▶ [THE TASK] Within the records, tally the lines that contain "Given" and reply with that number only.

▶ [EXERCISE INPUT]

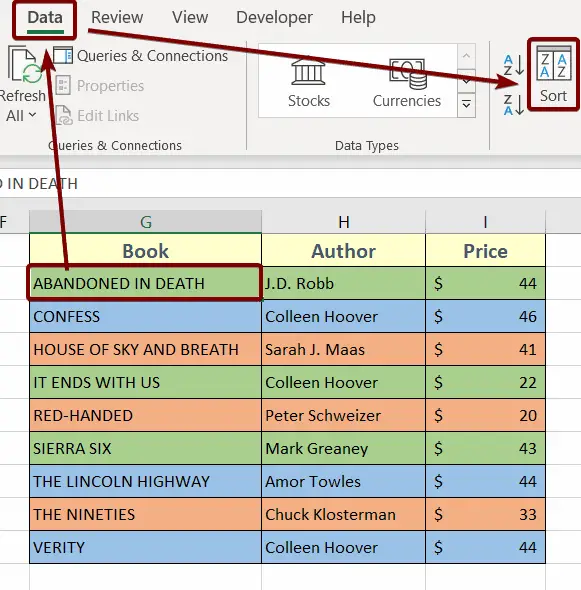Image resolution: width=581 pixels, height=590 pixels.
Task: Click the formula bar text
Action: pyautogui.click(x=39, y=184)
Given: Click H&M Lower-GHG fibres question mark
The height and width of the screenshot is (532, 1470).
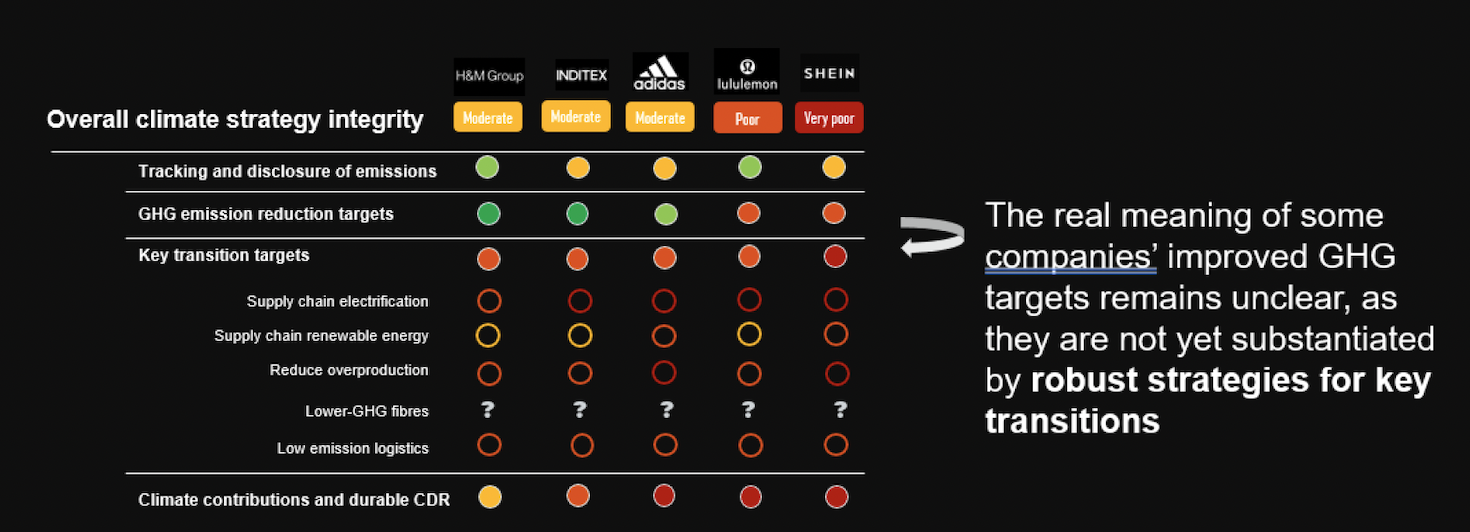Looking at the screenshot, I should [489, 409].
...
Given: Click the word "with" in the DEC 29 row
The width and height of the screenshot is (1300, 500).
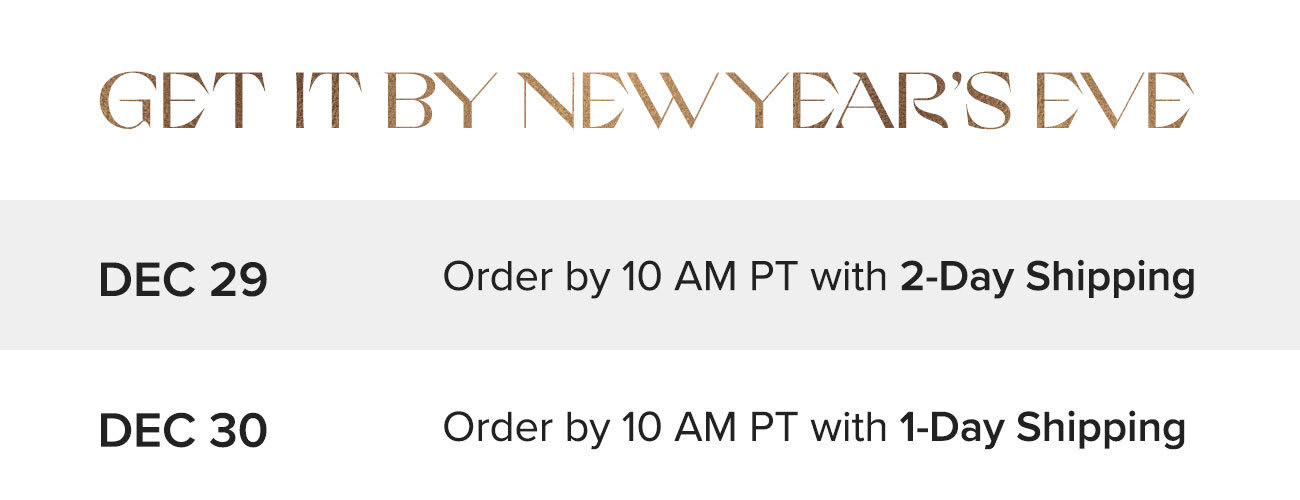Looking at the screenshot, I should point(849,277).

▶ [OUTPUT BELOW] 2